The rule isn't an SR rule, it's an English rule. Acceleration has a definition. The book says "Vehicles have an Acceleration rating that determine[s] their movement rates." Acceleration is m/s and the book never defines it as otherwise. If a vehicle has to turn or otherwise maneuver, then it must either slow or stop its acceleration as needed to engage its preferred enemies. So, if a vehicle needs to stop and turn around, that requires deceleration as it can not continue its acceleration while reversing its direction. But if it is rushing towards a target, then its acceleration can continue unabated. It's really not that hard to suss out as a GM. Hopefully next months PDF exclusive, 30 rides, will help us out in this regard with a series of play-by-play vehicle combat examples.
hobgoblin
QUOTE (Fatum @ Mar 24 2010, 05:32 AM) *
The whole mechanics of tracking distances and it limiting your options is unique, never used anywhere else, and rightly so.
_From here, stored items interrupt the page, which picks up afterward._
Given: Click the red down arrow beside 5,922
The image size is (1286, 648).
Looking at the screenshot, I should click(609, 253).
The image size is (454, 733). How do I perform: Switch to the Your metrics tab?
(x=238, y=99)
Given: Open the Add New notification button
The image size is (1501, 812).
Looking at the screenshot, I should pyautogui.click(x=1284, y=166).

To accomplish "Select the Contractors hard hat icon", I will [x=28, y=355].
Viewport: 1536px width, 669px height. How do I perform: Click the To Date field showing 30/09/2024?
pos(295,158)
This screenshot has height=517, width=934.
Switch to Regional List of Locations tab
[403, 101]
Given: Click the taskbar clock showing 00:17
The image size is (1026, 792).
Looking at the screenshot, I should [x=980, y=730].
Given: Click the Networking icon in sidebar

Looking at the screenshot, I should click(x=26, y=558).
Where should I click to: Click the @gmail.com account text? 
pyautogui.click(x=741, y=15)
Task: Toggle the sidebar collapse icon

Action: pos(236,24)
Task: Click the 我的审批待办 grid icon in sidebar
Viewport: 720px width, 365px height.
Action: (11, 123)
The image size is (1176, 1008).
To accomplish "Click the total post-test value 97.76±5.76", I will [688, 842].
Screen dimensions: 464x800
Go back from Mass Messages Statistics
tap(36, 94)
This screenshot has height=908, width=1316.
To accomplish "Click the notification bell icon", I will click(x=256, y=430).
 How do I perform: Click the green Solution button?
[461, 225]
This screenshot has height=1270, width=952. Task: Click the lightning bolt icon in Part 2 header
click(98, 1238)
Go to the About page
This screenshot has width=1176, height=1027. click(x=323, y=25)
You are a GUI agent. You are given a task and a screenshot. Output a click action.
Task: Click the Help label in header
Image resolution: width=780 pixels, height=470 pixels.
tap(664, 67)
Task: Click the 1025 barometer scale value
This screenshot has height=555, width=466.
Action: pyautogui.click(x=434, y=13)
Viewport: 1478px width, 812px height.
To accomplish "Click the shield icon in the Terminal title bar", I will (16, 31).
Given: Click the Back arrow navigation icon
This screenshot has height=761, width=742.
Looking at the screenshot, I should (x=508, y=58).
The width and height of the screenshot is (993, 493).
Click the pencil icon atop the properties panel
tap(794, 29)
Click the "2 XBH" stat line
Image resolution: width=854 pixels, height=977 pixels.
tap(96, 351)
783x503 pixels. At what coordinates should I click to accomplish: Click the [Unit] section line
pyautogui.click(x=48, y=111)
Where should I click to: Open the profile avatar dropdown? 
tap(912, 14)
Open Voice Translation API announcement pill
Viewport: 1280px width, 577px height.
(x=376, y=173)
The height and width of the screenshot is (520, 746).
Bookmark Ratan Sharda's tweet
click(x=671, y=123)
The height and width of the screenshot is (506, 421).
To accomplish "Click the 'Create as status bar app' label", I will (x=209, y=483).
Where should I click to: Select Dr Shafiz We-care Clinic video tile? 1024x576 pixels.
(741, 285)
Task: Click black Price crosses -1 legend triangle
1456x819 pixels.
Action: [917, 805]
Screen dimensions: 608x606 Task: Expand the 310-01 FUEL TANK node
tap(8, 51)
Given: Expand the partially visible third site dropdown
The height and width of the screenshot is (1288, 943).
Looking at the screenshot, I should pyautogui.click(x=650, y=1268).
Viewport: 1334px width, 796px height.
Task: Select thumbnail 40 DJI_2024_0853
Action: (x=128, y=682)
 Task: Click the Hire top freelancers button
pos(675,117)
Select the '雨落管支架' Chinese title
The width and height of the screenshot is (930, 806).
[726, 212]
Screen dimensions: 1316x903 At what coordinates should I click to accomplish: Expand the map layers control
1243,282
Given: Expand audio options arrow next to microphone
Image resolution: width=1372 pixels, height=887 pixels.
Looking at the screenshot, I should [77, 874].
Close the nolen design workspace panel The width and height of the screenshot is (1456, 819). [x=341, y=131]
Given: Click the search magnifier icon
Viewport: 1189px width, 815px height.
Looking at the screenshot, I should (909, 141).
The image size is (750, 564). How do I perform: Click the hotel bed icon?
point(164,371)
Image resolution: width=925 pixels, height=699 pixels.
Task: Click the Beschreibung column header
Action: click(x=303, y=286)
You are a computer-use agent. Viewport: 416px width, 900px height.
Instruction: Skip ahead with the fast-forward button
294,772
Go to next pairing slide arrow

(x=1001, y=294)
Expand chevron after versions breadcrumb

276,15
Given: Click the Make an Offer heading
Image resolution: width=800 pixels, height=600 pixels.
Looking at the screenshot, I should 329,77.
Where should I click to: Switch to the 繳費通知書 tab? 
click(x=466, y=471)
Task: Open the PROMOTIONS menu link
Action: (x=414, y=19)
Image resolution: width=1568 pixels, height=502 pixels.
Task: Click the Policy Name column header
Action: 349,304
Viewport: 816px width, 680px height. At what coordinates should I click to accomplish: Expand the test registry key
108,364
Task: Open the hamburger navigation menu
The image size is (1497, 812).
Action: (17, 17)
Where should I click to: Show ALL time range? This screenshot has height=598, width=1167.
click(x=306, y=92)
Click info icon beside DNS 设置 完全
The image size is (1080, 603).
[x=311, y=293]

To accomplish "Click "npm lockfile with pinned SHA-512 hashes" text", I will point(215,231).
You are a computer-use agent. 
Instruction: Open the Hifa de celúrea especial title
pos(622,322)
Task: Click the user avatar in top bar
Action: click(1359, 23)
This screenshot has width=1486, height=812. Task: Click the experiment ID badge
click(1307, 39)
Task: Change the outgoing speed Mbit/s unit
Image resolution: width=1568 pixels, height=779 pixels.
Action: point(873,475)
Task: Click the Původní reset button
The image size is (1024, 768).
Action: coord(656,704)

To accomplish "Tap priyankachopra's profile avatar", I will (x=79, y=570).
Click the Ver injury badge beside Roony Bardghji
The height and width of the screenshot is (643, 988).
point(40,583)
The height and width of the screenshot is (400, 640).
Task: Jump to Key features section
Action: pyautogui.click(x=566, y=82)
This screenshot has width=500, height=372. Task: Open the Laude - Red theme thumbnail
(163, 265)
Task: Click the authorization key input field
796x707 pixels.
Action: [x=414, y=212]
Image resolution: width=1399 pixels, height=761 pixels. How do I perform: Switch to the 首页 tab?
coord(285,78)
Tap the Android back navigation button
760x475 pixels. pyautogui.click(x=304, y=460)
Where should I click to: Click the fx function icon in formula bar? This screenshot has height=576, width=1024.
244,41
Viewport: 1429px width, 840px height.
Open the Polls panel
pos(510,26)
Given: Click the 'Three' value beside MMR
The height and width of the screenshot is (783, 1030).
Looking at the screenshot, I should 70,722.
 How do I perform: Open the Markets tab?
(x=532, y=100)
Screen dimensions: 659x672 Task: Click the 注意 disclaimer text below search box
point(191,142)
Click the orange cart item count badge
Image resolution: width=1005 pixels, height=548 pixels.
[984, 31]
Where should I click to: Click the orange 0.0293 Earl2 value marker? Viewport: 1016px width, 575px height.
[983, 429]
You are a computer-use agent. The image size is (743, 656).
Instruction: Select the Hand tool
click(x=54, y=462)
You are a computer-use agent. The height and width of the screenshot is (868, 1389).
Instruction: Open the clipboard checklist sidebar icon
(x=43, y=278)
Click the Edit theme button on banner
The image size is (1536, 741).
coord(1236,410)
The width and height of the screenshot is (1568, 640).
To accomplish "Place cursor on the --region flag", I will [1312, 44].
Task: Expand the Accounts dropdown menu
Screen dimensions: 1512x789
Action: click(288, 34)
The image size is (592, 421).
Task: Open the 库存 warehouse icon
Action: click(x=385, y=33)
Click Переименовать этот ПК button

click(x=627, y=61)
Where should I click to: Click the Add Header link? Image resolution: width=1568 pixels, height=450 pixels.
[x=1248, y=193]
blue planet uses it in its extended gear book. Its even used for tracking launched weapons and how much time one have to attempt to shake them off.
Werewindlefr
QUOTE (Saint Sithney @ Mar 24 2010, 12:47 AM) *
The rule isn't an SR rule, it's an English rule.

That's making the assumption that the Acceleration stat' really represent acceleration. Game terminology and English are different things.
FriendoftheDork
QUOTE (Werewindlefr @ Mar 24 2010, 03:54 AM) *
I don't see acceleration as the amount of speed you gain each turn (there's no rule for that), but the average speed you can get in a tactical situation, which requires constant braking, turning, speeding up. Thus, the average speed you could obtain in such a situation would depend on how strongly your vehicle accelerates, not how much its max speed is.

Acceleration is what matters, because you're way below the max speed anyway, all the time. You want to know how much speed you can get in the very short periods of time when you're actually speeding up.

Your running speed is thus determined by your acceleration: that's the average speed you can maintain in combat with all the maneuveuring/braking/speeding up again.

But not in tactical combat, that's the point. Because during the turn, you'll be constantly readjusting your speed, slowing down to almost complete halt, speeding up to 2nd/3rd gear, then turning, etc., so there's no accumulating involved.
Running and Walking are listed as acceleration because in the abstract model of tactical combat, those values are heavily dependent on your acceleration and not at all on your max speed.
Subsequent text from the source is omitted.